Tool-call JSON that actually parses on the first try
Plot twist — Cohere doubled down on local-first RAG with Command R+ V2 and it paid off. If you've been living under a rock since the original Command R+, this is the model that finally gets tool-calling right out of the box.
The Setup
Weights are on HuggingFace under a research-only license. The tokenizer ships a proper tool-call chat template, the context window is 128k for real (not the marketing kind), and the JSON output rate is legitimately above 95% in my testing on the M4.
huggingface-cli download CohereLabs/c4ai-command-r-plus-v2 \
--local-dir ./models/command-r-plus-v2
# Needs roughly 2x A100 or 1x H100 to serve unquantized
# Q4_K_M GGUF fits in 64GB unified memory on an M4 MaxThe Money Pattern
Behold — tool calls that don't need three layers of regex to parse. I wired it into a Pipedrive lookup function for a Rebuild Relief internal tool and it returned valid JSON on every single call across 500 test runs. The `tools` parameter in the chat template is the killer feature.

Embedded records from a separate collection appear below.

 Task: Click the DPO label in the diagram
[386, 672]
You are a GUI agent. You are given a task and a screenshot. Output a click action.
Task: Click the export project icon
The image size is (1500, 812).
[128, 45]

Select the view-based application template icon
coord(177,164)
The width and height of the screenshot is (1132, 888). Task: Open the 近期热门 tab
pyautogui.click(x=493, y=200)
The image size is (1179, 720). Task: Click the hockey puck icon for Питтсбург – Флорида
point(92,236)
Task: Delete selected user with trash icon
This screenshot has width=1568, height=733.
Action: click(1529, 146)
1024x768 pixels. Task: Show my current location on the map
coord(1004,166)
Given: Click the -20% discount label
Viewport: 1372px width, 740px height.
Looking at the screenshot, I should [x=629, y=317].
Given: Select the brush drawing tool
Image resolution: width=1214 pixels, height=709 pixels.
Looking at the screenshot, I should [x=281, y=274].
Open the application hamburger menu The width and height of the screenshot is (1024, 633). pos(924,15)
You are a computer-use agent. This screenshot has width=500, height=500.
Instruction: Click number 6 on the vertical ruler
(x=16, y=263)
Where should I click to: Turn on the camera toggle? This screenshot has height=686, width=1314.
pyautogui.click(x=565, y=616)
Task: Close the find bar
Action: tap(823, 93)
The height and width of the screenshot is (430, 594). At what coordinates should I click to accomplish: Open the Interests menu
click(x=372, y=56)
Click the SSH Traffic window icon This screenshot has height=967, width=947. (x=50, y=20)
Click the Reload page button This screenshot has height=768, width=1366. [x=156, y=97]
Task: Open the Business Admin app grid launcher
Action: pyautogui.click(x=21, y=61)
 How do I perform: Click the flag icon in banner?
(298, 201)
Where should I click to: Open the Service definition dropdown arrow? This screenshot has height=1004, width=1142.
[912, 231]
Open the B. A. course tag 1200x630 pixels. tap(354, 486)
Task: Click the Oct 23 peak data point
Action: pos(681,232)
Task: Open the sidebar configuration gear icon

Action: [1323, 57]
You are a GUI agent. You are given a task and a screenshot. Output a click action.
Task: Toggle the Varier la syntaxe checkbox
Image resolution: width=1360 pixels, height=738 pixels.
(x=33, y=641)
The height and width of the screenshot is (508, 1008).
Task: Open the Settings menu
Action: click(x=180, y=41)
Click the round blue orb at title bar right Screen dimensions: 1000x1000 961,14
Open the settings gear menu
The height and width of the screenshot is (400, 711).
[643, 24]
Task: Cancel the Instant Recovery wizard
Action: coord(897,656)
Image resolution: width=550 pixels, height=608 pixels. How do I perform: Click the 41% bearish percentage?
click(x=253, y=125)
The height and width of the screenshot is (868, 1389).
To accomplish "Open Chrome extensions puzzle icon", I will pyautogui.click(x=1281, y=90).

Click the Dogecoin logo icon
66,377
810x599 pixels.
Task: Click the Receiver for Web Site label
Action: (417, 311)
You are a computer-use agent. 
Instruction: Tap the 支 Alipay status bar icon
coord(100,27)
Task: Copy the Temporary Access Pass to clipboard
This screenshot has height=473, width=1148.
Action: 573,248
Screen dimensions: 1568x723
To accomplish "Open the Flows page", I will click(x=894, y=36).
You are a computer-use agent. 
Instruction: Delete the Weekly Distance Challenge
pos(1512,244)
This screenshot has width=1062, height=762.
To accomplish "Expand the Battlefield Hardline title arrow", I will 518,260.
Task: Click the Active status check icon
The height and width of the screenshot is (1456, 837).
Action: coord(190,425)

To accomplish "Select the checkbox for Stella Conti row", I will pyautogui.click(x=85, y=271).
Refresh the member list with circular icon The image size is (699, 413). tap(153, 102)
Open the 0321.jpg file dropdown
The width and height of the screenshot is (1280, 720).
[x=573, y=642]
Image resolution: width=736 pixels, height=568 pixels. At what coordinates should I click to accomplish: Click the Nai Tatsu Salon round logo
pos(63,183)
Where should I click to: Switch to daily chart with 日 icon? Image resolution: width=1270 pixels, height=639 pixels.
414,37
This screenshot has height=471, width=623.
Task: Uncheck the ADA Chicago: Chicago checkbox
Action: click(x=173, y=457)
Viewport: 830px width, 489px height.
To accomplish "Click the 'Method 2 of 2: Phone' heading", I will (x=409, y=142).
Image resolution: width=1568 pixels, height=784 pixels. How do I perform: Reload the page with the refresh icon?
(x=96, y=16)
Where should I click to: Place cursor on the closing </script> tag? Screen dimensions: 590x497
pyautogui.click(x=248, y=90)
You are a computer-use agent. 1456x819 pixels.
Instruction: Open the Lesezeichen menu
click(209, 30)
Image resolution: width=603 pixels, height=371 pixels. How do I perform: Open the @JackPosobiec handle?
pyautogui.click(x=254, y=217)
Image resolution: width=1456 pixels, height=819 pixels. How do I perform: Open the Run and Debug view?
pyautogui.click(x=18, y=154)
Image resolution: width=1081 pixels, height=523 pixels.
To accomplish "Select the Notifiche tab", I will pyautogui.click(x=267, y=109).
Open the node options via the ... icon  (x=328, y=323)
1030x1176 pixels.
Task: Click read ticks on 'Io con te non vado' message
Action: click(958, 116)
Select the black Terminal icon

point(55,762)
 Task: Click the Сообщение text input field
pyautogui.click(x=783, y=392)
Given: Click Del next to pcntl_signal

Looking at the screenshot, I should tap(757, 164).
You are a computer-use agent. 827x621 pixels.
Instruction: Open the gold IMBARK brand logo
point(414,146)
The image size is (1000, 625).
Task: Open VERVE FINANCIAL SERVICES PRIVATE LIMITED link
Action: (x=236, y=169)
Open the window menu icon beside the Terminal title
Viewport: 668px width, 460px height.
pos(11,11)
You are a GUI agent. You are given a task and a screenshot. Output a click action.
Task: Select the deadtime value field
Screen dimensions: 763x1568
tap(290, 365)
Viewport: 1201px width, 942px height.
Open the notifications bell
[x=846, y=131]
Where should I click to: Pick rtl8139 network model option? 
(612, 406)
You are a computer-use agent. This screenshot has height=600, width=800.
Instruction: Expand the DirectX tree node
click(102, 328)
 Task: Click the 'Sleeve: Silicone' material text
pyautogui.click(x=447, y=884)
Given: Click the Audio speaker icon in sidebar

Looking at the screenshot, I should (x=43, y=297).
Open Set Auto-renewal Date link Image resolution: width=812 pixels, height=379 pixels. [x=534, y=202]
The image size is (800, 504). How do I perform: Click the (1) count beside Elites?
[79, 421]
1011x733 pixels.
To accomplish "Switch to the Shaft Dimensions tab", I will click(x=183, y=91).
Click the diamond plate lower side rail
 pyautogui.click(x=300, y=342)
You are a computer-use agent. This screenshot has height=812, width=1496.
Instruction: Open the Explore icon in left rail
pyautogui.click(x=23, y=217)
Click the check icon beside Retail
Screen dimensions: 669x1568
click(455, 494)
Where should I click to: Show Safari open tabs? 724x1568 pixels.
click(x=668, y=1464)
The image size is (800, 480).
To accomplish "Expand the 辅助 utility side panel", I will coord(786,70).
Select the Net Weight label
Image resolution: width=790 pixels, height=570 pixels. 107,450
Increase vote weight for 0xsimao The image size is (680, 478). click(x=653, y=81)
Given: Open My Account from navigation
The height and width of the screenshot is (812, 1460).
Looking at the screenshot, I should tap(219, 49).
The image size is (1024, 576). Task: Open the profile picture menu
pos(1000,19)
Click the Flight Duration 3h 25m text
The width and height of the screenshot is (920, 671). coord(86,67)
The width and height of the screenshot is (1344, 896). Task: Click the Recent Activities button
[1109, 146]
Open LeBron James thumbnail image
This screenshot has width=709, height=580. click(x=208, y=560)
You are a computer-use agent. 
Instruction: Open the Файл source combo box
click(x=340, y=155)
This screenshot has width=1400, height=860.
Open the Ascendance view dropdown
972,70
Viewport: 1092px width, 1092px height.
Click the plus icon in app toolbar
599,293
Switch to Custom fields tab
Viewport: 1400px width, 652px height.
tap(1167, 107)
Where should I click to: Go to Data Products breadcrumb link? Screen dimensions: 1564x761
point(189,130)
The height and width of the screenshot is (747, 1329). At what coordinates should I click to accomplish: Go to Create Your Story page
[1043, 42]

from transformers import AutoModelForCausalLM, AutoTokenizer
tok = AutoTokenizer.from_pretrained("CohereLabs/c4ai-command-r-plus-v2")
model = AutoModelForCausalLM.from_pretrained(
"CohereLabs/c4ai-command-r-plus-v2",
torch_dtype="auto",
device_map="auto",
)
tools = [{
"name": "lookup_deal",
"description": "Fetch a Pipedrive deal by id",
"parameter_definitions": {
"deal_id": {"type": "int", "required": True},
},
}]
msgs = [{"role": "user", "content": "What's the status of deal 8421?"}]
ids = tok.apply_chat_template(
msgs, tools=tools, return_tensors="pt"
).to(model.device)
print(tok.decode(model.generate(ids, max_new_tokens=256)[0]))The Catch
Spoiler — the weights are non-commercial. Research and personal use only. If you want Command R+ V2 in production you're calling the Cohere API and paying for it. The model is also chunky (104B params) so even the GGUF quants are not laptop-friendly unless you've got an M4 Max with 64GB+ unified memory.
The Verdict
For local RAG experiments and tool-calling research, Command R+ V2 is the new default. If you need to ship to production, use the API. Cohere bet on local-first being a feature, not a footnote, and for retrieval-heavy workflows it's the most aligned model I've used this year.